本文抜粋
##############################
紆余曲折あったものの《表現の反復》を有するイゼット系が1年を通して使われていた印象です。流石はストリクスヘイブンのトップレア()。

あとアルケミーと言うWotCの生み出した黒歴史(になりそう)も記憶に新しい。

私が紙のMTGができる環境にないので、主にMTGアリーナの環境になっています。大いに主観が入っている可能性もあるので注意。

代表的なデッキ(年間)

アグロ

《不詳の安息地》が禁止されるまでは単色アグロが環境を定義していました。

ミッドレンジ

禁止改定によってオルゾフ系のデッキが一時期台頭しました。

コントロール

単色アグロへの切り替えしが強かったイゼット天啓でしたが、禁止改定によってキーパーツが無くなったので消滅。

《表現の反復》に支えられる形で、イゼット系のデッキ自体は数多く存在しました。
##############################
提示データ

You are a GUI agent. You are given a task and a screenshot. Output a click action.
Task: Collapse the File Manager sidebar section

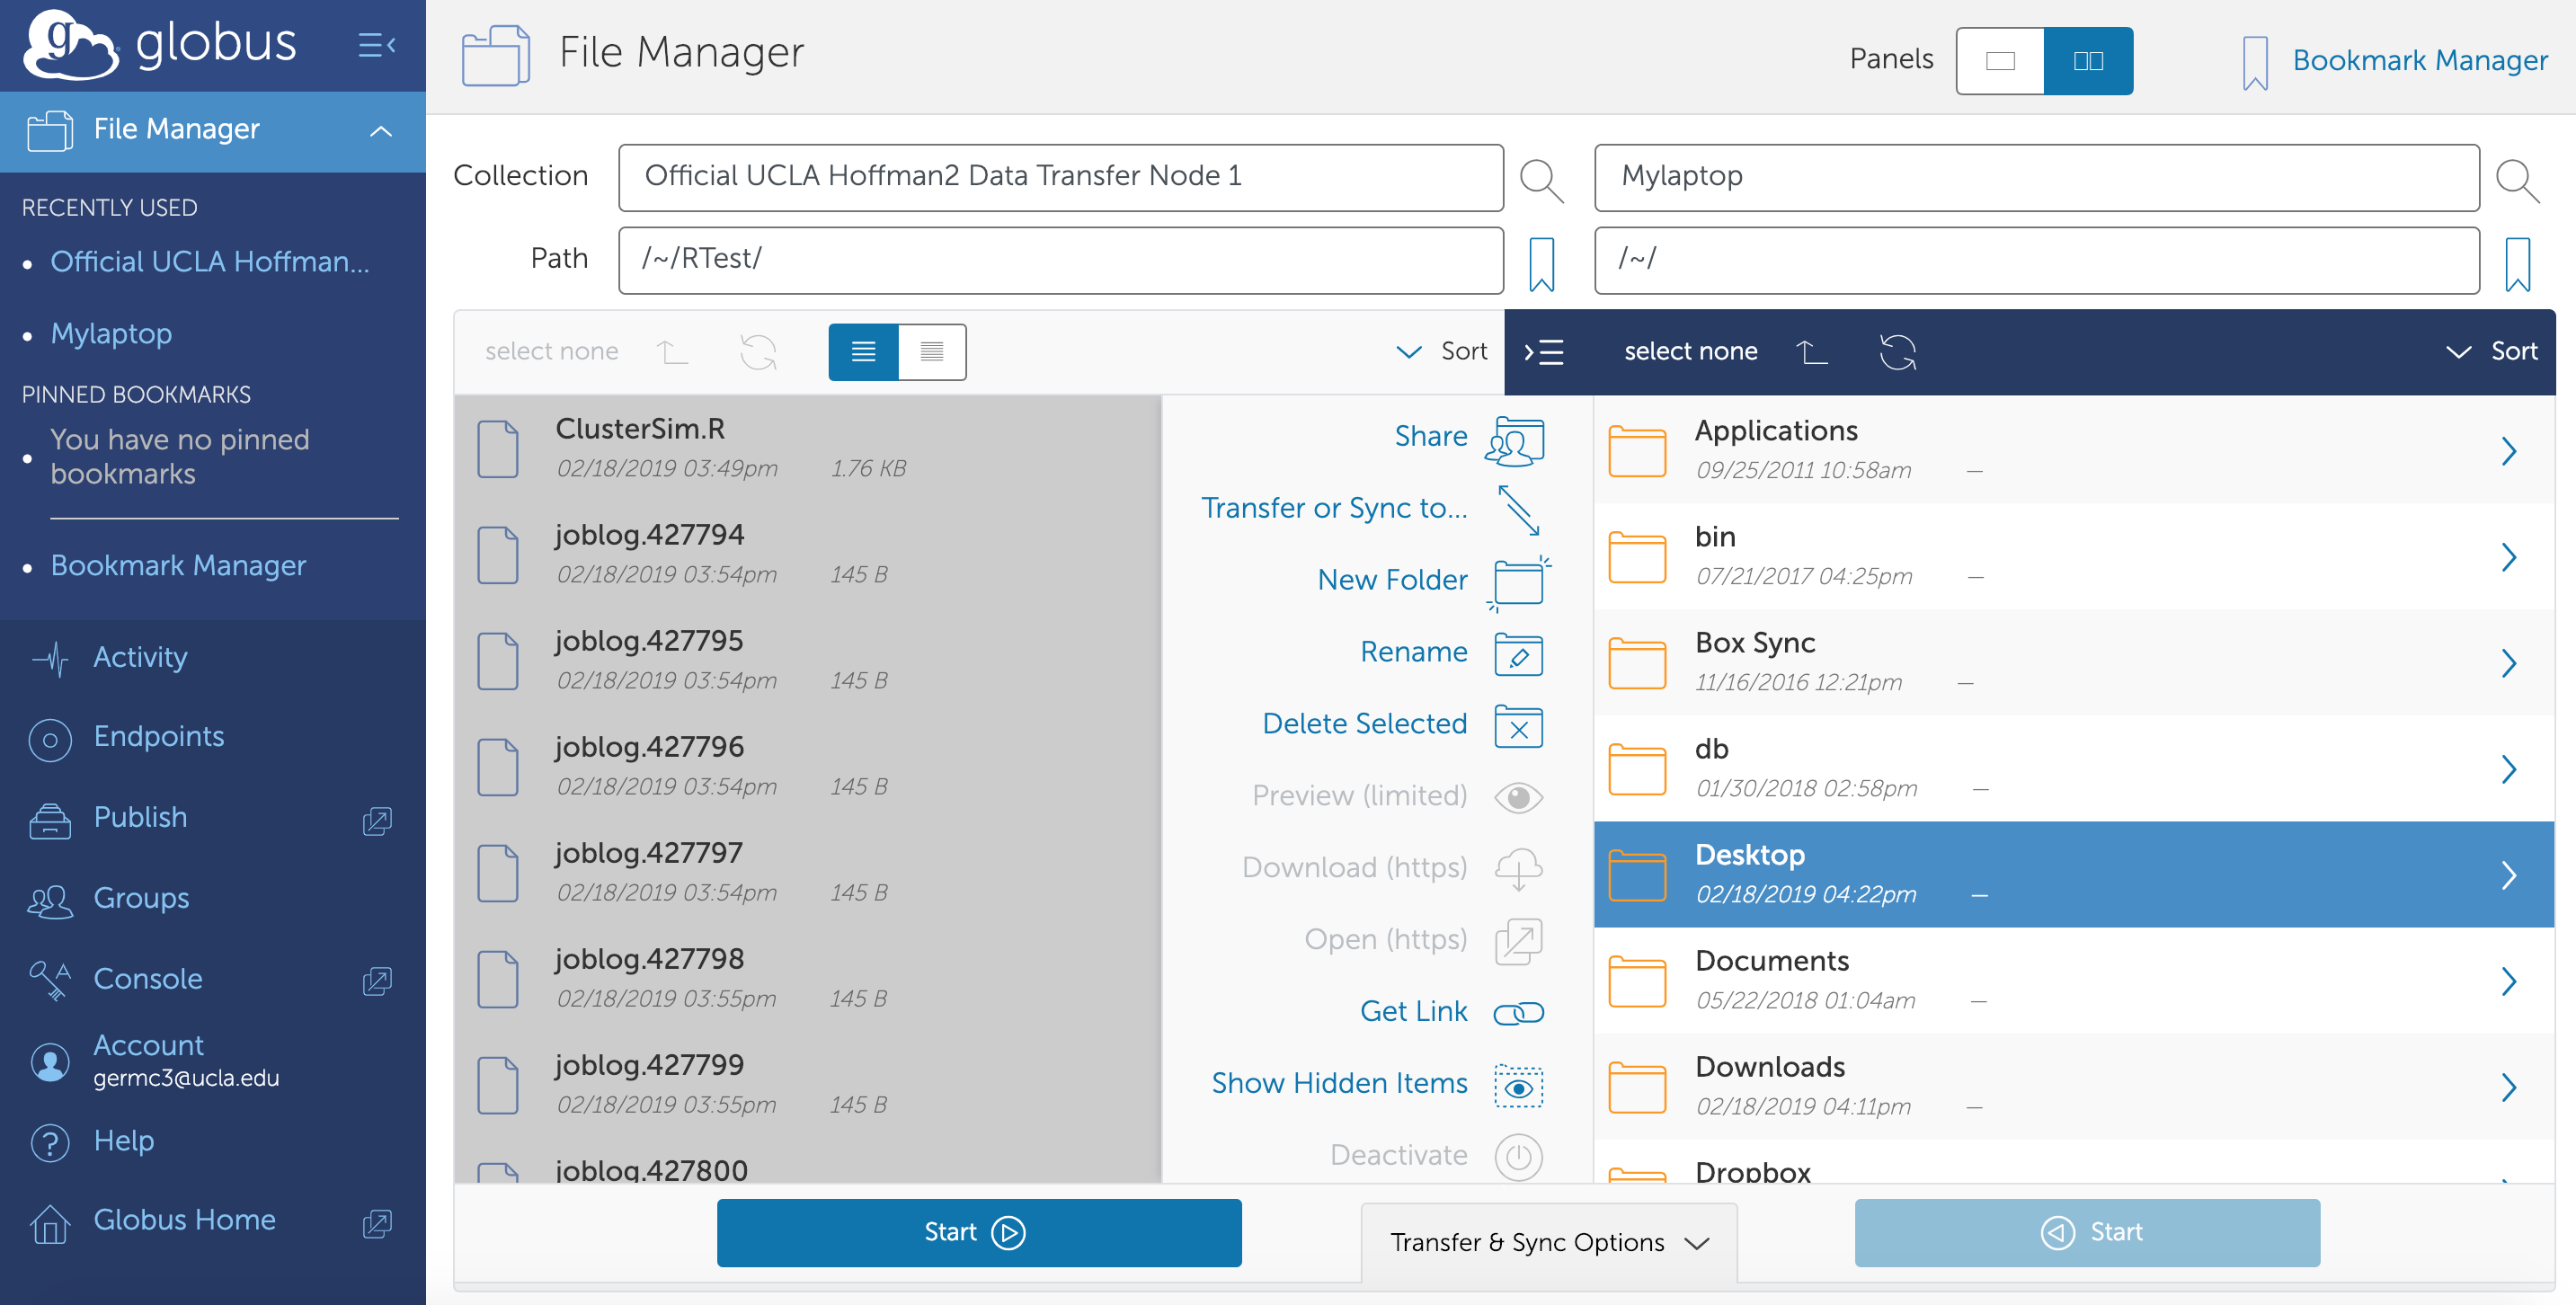pyautogui.click(x=381, y=131)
##############################
練習問題
本文抜粋のうち、「紆余曲折あったものの《表現の」から「代表的なデッキ(年間)」までの部分をすべて、一字も変えずに書き写しなさい。 上に示した行は、この問題では使いません。

解答例
紆余曲折あったものの《表現の反復》を有するイゼット系が1年を通して使われていた印象です。流石はストリクスヘイブンのトップレア()。

あとアルケミーと言うWotCの生み出した黒歴史(になりそう)も記憶に新しい。

私が紙のMTGができる環境にないので、主にMTGアリーナの環境になっています。大いに主観が入っている可能性もあるので注意。

代表的なデッキ(年間)